(Stored data)
Start of Block
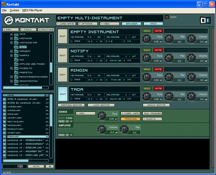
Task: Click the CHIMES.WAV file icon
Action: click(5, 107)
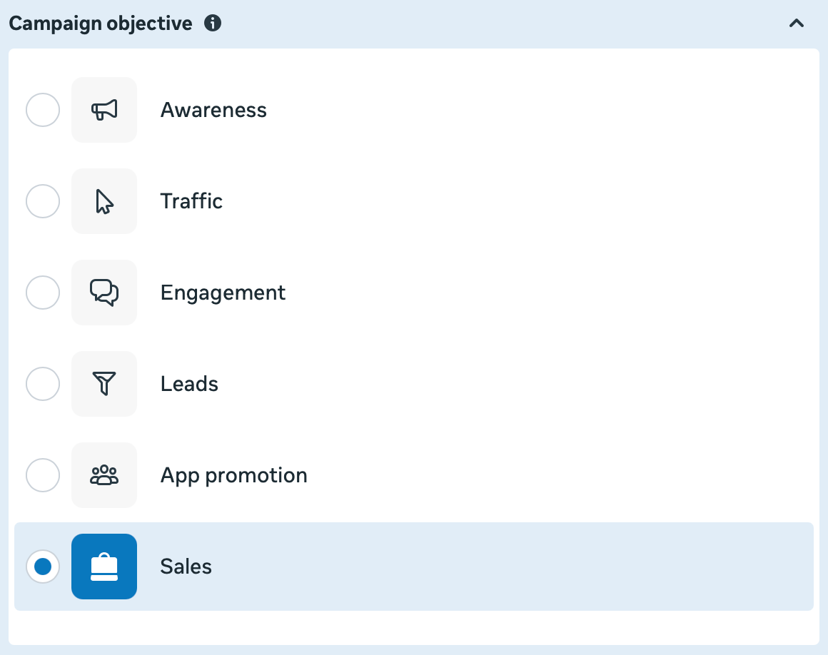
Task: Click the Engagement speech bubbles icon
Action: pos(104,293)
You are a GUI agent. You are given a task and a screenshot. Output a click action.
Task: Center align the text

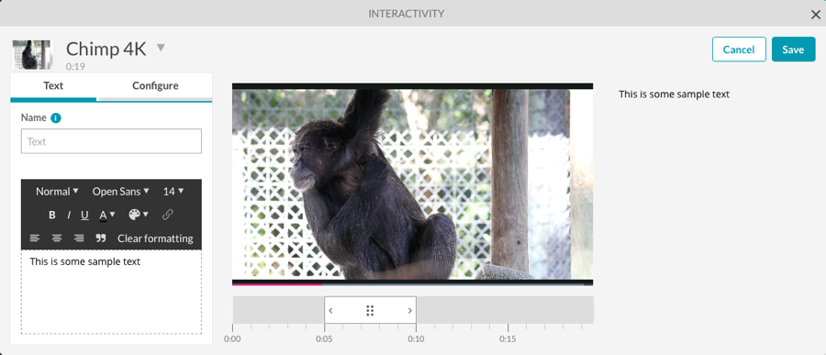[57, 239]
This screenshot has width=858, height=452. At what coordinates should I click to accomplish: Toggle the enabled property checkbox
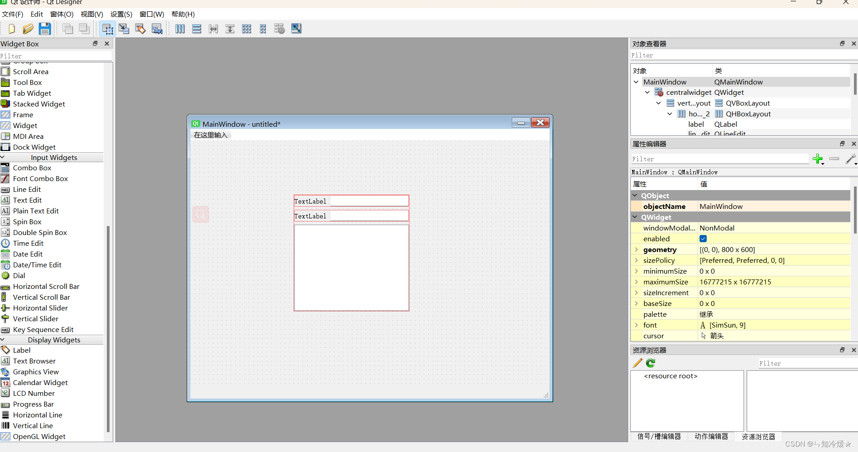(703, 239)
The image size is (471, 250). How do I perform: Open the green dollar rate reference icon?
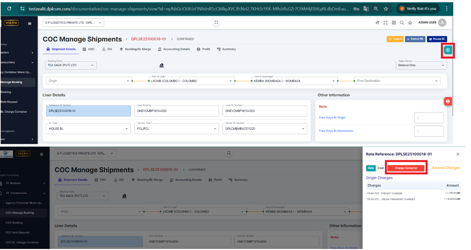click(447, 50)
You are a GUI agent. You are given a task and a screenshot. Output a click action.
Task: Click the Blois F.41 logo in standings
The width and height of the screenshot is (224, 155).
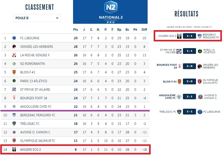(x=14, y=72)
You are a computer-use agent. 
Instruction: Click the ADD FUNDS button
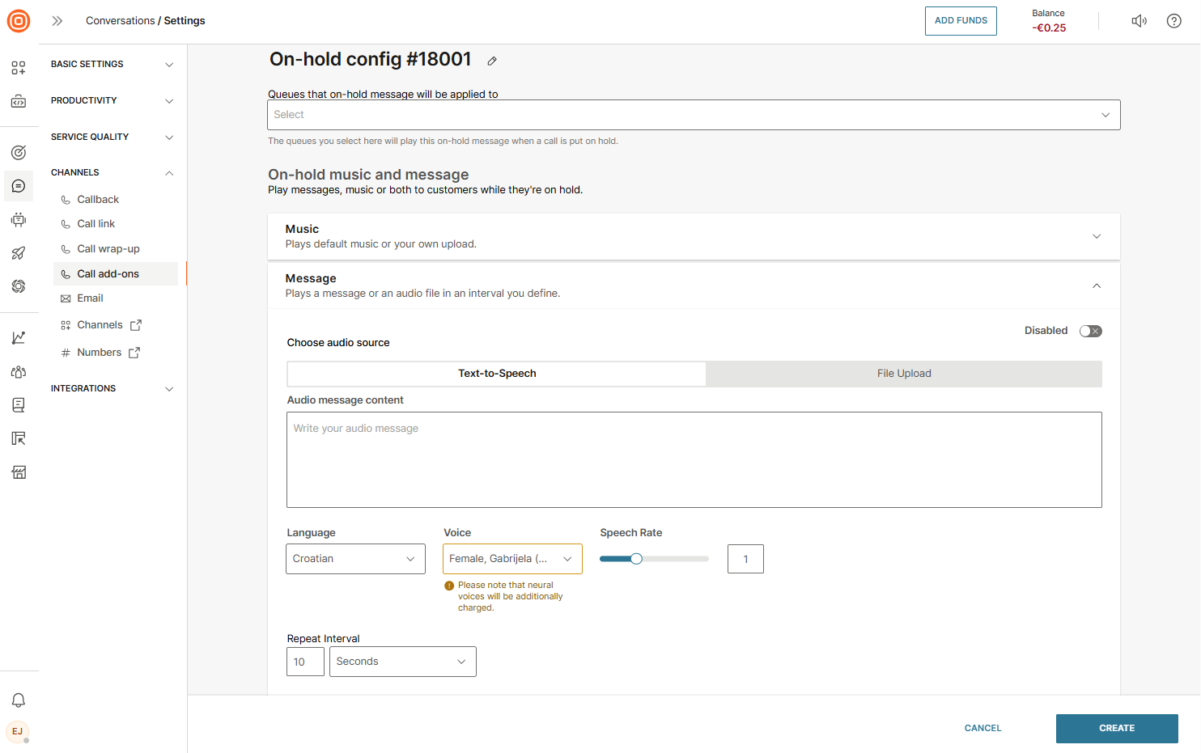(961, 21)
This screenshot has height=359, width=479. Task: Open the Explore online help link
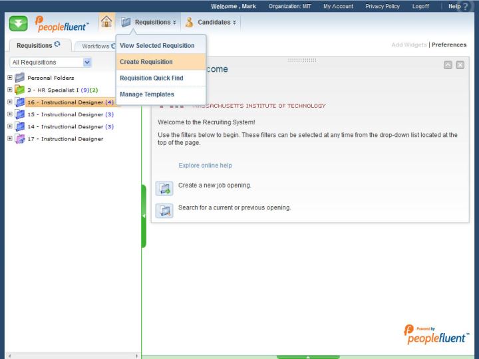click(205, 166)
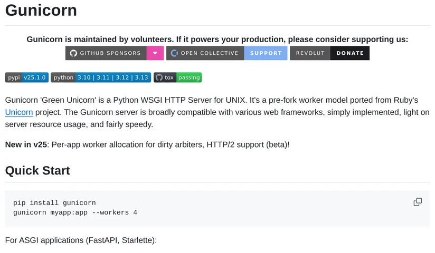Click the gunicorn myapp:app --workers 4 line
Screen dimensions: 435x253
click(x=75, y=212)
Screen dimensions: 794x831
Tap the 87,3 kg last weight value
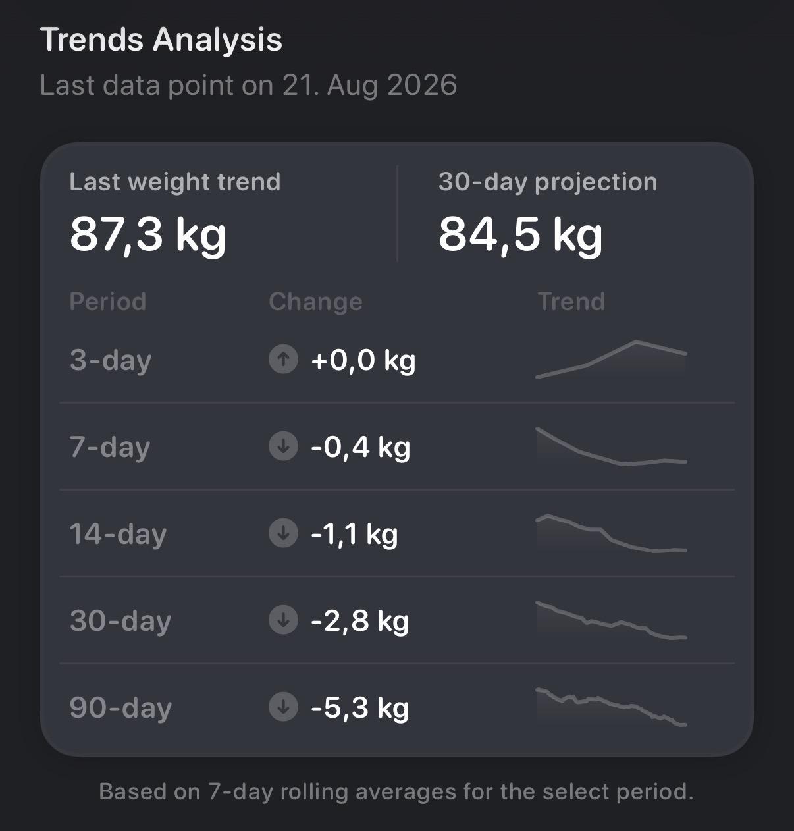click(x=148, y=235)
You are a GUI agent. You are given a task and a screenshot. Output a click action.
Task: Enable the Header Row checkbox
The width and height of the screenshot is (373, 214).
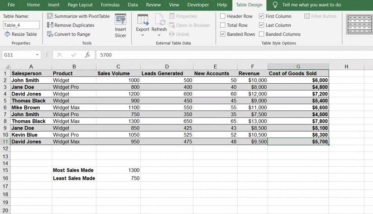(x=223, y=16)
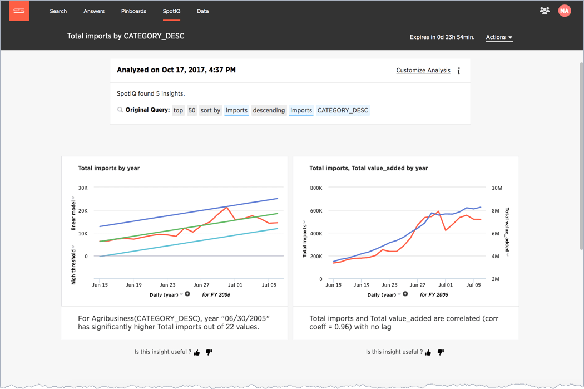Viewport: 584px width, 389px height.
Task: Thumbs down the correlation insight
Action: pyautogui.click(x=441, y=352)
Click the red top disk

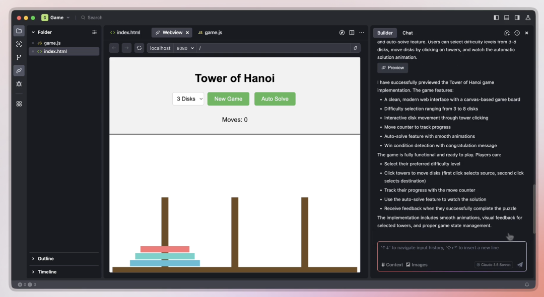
End of Block
- **What is expected**
Set down exactly the lines between the line containing "Instruction: Click the ADD FUNDS button" and the end of the records above, both ends included; pictures stay out.

- **Answer box**
Instruction: Click the ADD FUNDS button
(961, 21)
This screenshot has height=359, width=479. Task: Open the Explore online help link
click(205, 166)
Click the gunicorn myapp:app --workers 4 line
Screen dimensions: 435x253
click(x=75, y=212)
Screen dimensions: 794x831
Tap the 87,3 kg last weight value
click(x=148, y=235)
You are a GUI agent. You are given a task and a screenshot. Output a click action.
Task: Enable the Header Row checkbox
The width and height of the screenshot is (373, 214).
(x=223, y=16)
Viewport: 584px width, 389px height.
Task: Thumbs down the correlation insight
Action: pyautogui.click(x=441, y=352)
Click the red top disk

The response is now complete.